__Problem to work on__:
Below are the entries; transcribe them exactly and drop every picture.

── Data supplied ──

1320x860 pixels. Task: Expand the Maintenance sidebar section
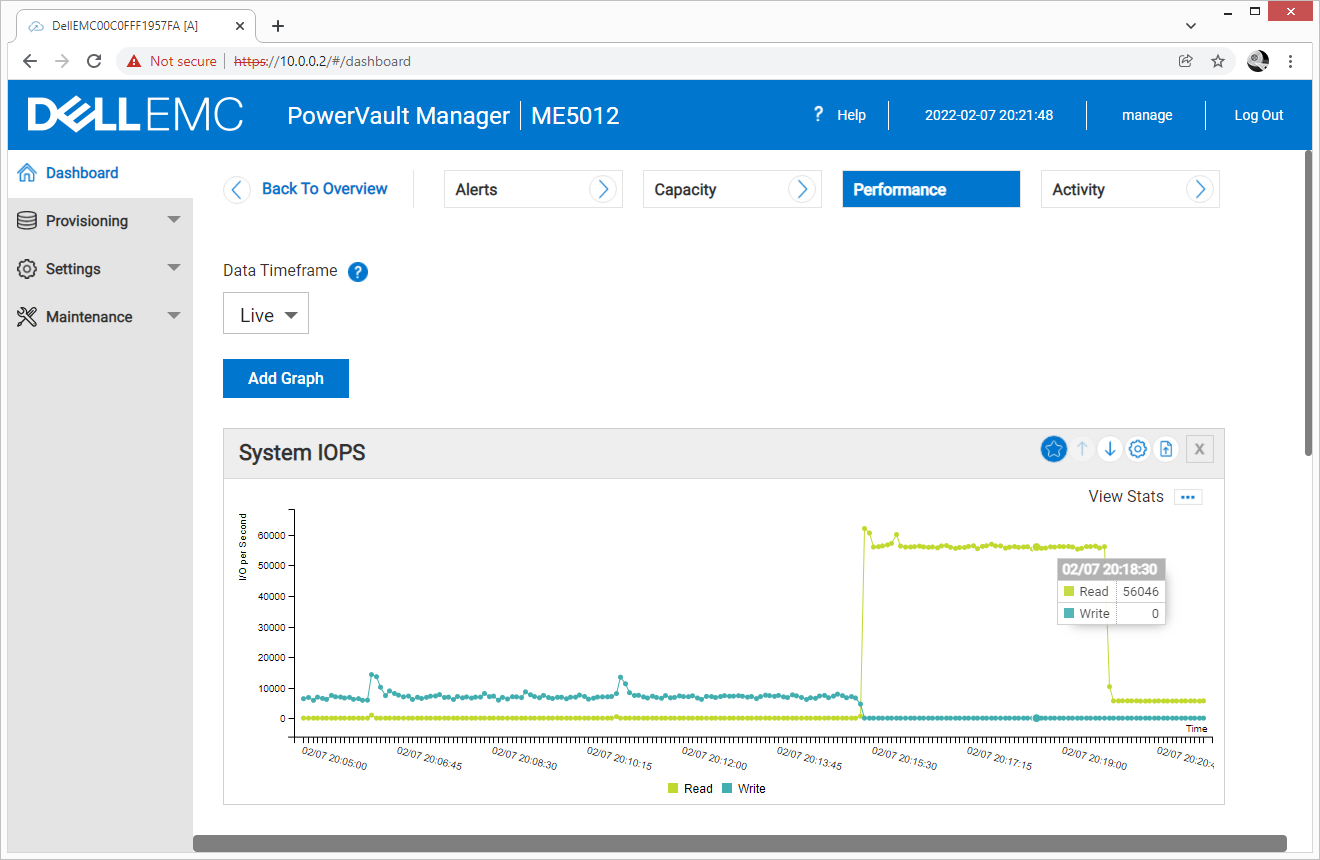pyautogui.click(x=99, y=317)
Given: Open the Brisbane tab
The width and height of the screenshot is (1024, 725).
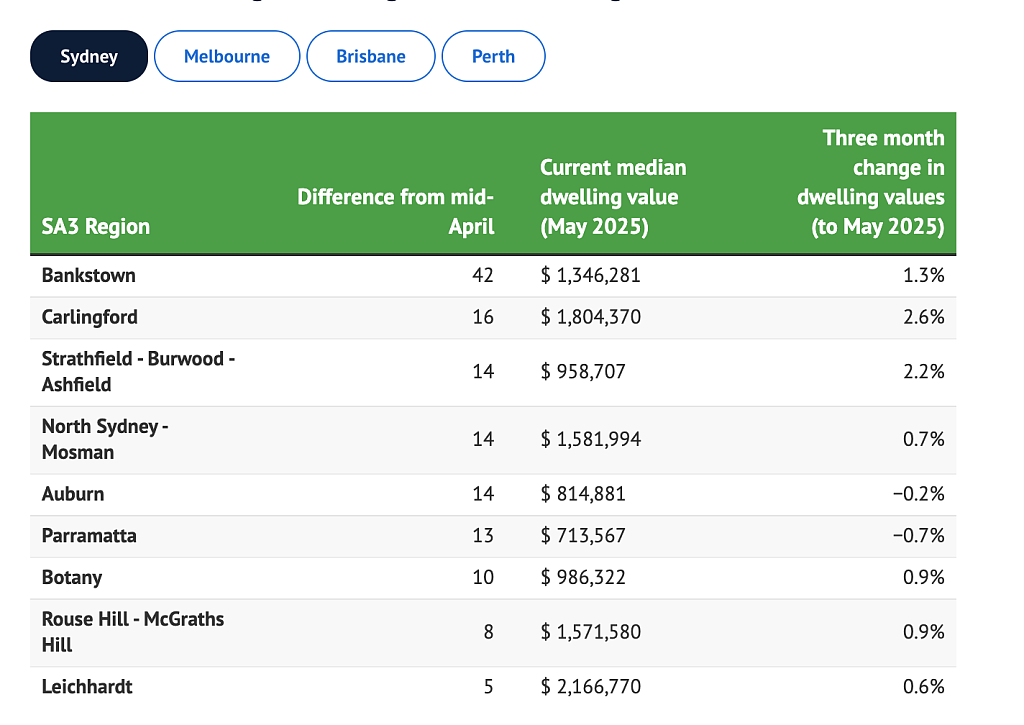Looking at the screenshot, I should point(370,56).
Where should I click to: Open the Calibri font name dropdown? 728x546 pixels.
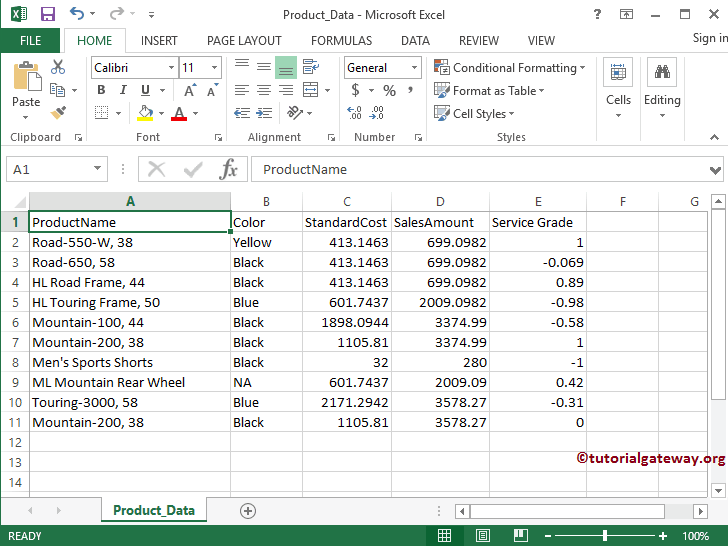click(x=171, y=68)
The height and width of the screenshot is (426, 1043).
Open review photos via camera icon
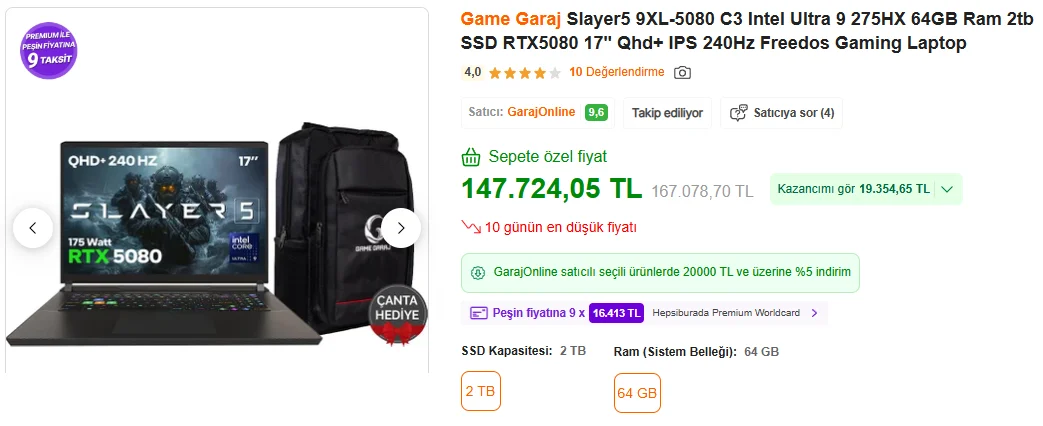click(682, 73)
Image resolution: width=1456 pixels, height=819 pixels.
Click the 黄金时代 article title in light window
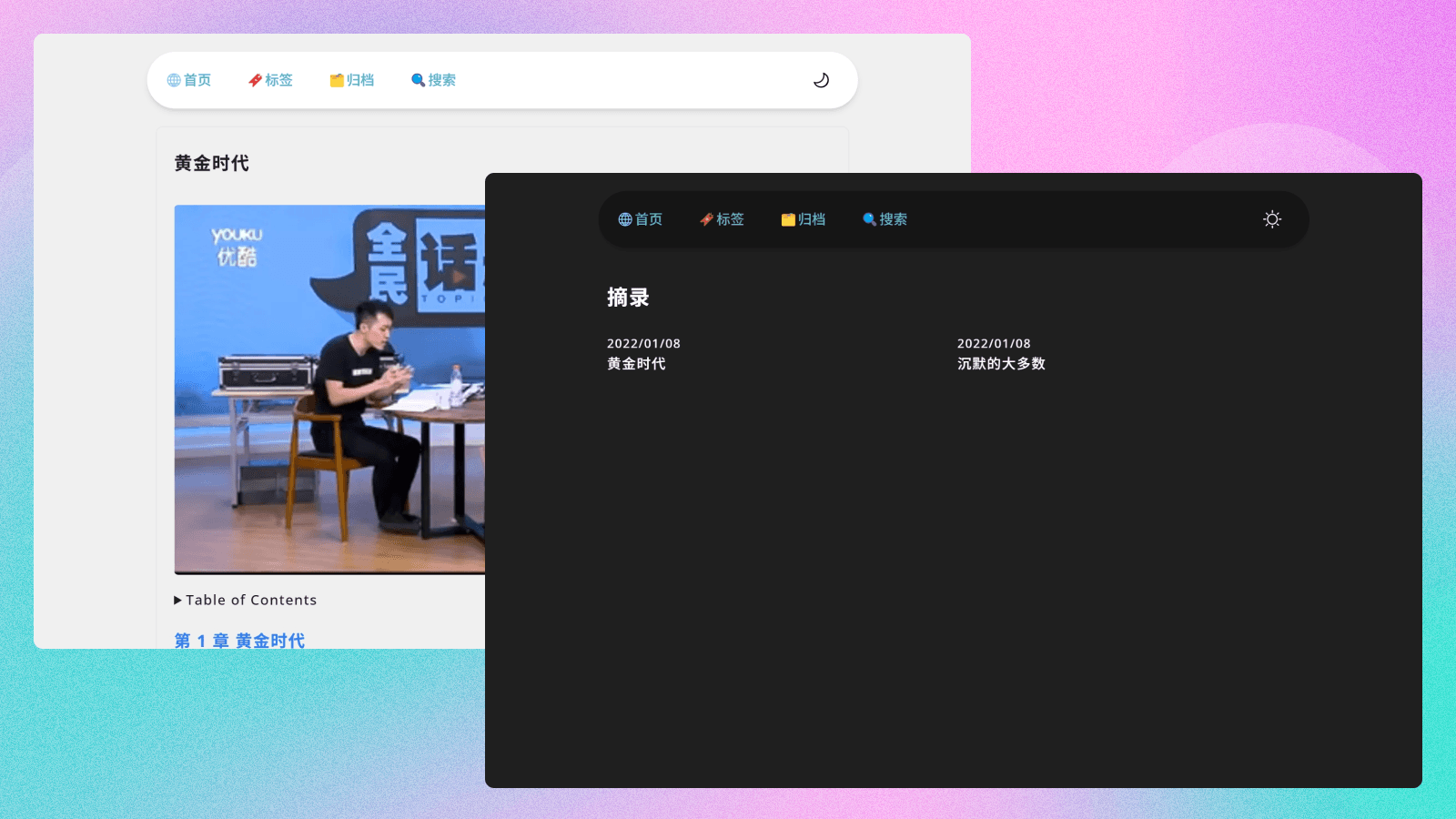[212, 164]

───

__Your response__:
1320x860 pixels. Task: Expand the Maintenance sidebar section
pyautogui.click(x=99, y=317)
Given: Open the Brisbane tab
The width and height of the screenshot is (1024, 725).
Looking at the screenshot, I should point(370,56).
Where should I click to: Open the Calibri font name dropdown? 728x546 pixels.
click(x=171, y=68)
The height and width of the screenshot is (426, 1043).
Open review photos via camera icon
click(682, 73)
Image resolution: width=1456 pixels, height=819 pixels.
Click the 黄金时代 article title in light window
[212, 164]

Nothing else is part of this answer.